Zum Thema "Alice im Wunderland" fällt einem ja allerlei ein. Der verrückte Hutmacher. Die Grinsekatze. Der hektische Hase. Und vielleicht auch der gleichnamige Jazz-Walzer, den Bill Evans wohl am schönsten gespielt hat.

"Wiener Zeitung"-Klassikexperte Christoph Irrgeher.
"Wiener Zeitung"-Klassikexperte Christoph Irrgeher.

Was einem "Alice" aber nicht in den Sinn ruft, das sind: Klingonen. Die hausen ja auch nicht im Märchenkönigreich von Lewis Carroll, sondern im Science-Fiction-Kosmos von "Star Trek". Berüchtigt für ihr Temperament, greifen sie im Konfliktfall ziemlich rasch zu Hilfsmitteln wie Schwert, Messer und, piu, piu!, Disruptor.

Doch die Recken mit der Runzelstirn sind auch für ein immaterielles Kulturgut bekannt, nämlich ihre Sprache. "Star Trek"-Nerds haben dieses bizarre Idiom aus Zungenbrechern und Kehlkopflauten entwickelt, und sie arbeiten nun daran, Literaturklassiker ins Klingonische zu übertragen. Wie eben die erwähnte "Alice". Das Buch soll im Herbst unter dem Titel "QelIS boqHarmey" erscheinen, kündigte Sprachspezialist Lieven L. Litaer an. Der hat viel Liebesmühe darauf verwendet, Carrolls Wortspiele ins Außerirdische zu übersetzen - und auch schon Erfahrung, hatte er davor doch den "Kleinen Prinzen" klingonisiert.
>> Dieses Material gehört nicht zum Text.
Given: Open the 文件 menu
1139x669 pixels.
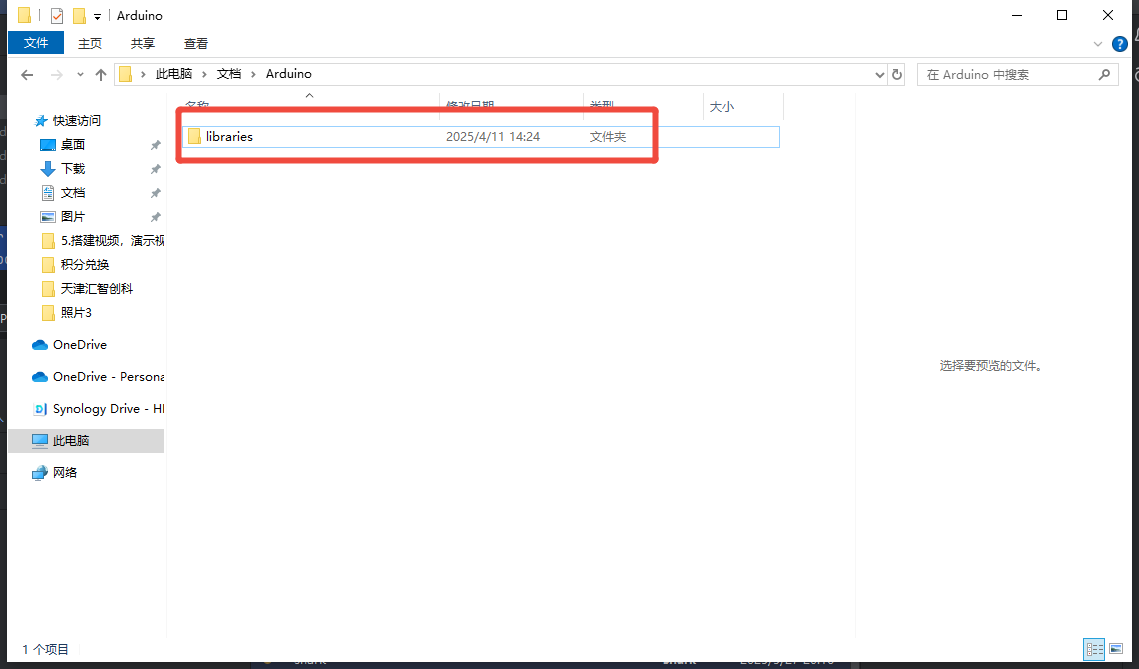Looking at the screenshot, I should (x=36, y=43).
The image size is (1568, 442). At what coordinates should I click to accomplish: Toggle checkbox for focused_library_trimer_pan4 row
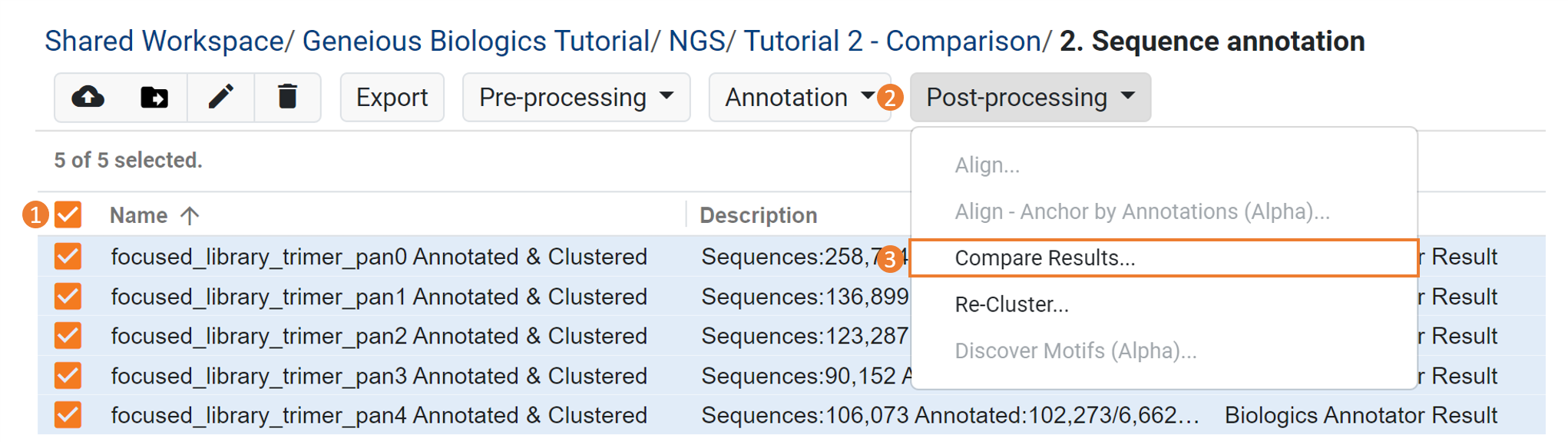tap(68, 415)
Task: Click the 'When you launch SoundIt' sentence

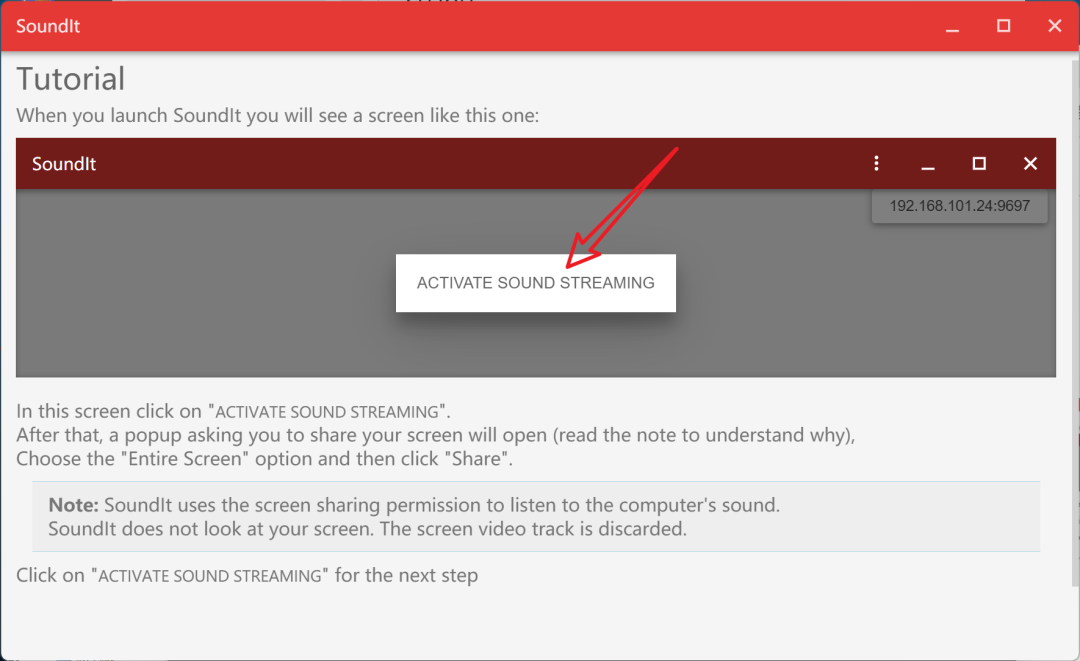Action: [277, 115]
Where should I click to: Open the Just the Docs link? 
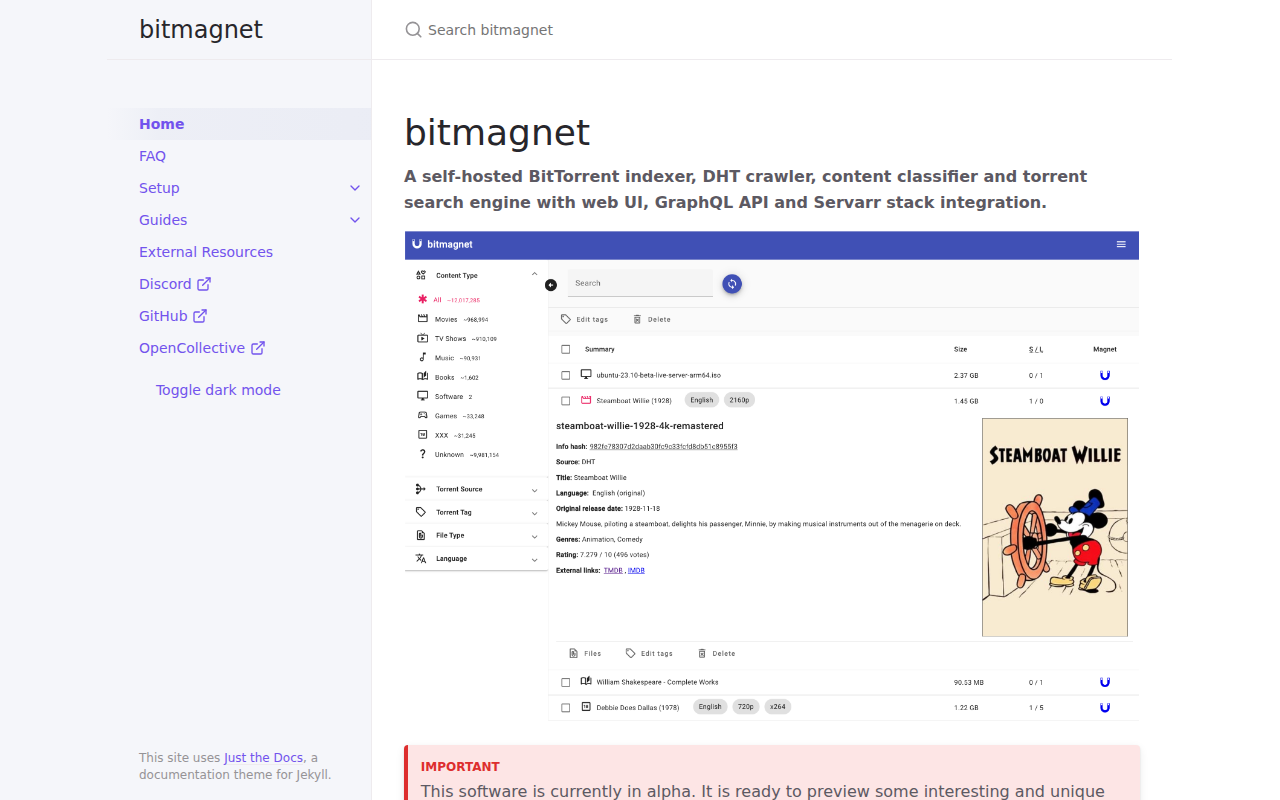[x=264, y=758]
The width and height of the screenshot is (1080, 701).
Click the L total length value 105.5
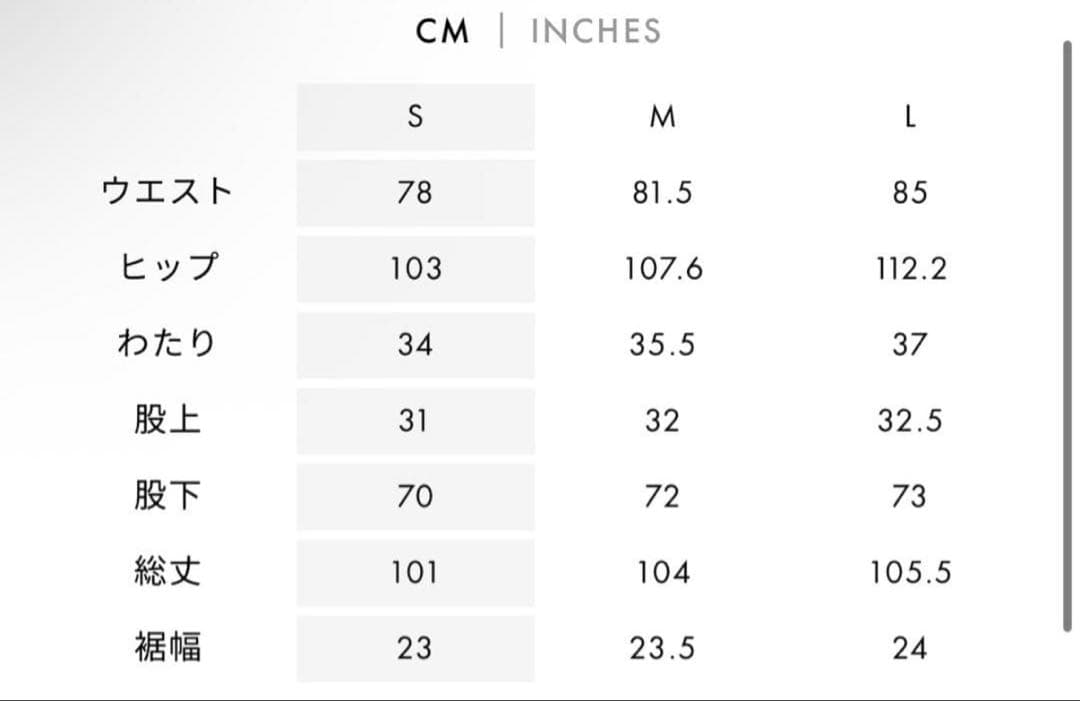point(909,572)
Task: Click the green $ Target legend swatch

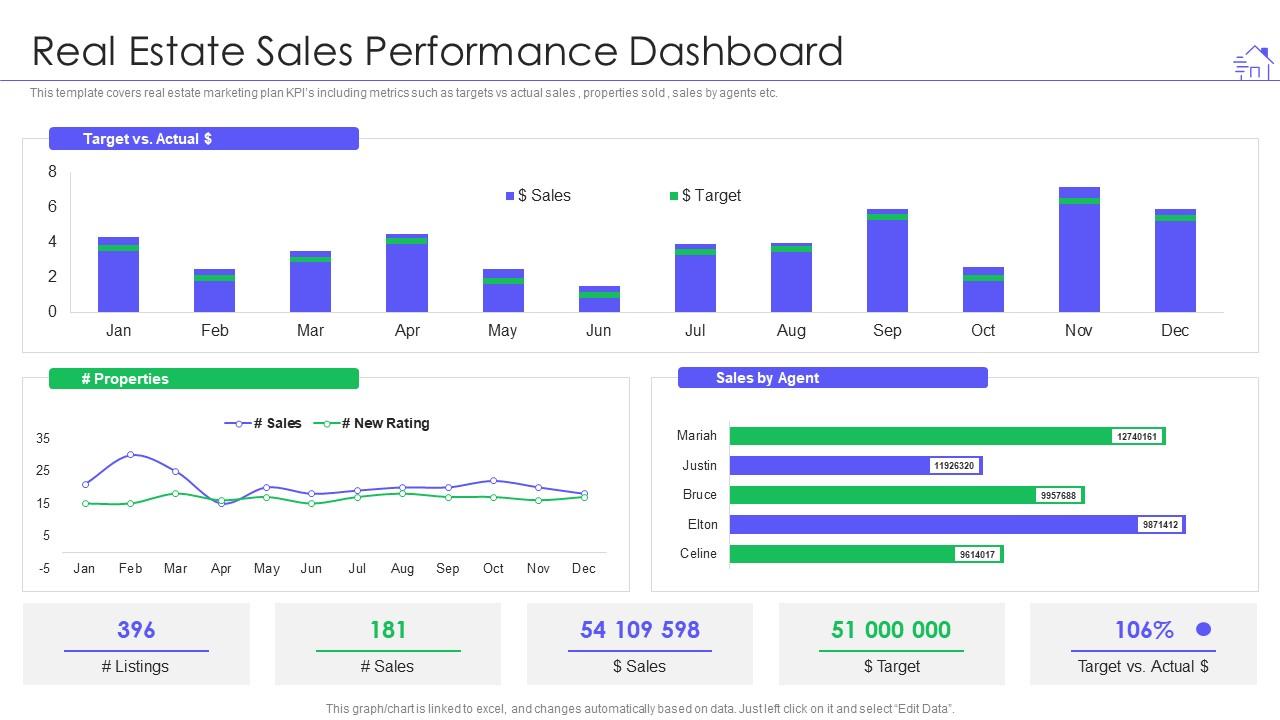Action: coord(674,196)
Eine kinderfreundliche Auswahl, die natürlich schon verwundert. Wären klingonische Gemüter nicht besser bedient mit, sagen wir, "Krieg und Frieden" und "Nibelungenlied"? Aber wer weiß. Vielleicht soll in politisch-korrekten Zeiten ja ein sanftes Klingonen-Image auf Erden kultiviert werden. Insofern nicht verwunderlich, würde in Bälde "Mary Poppins" folgen. Oder "Komm, sagte die Katze".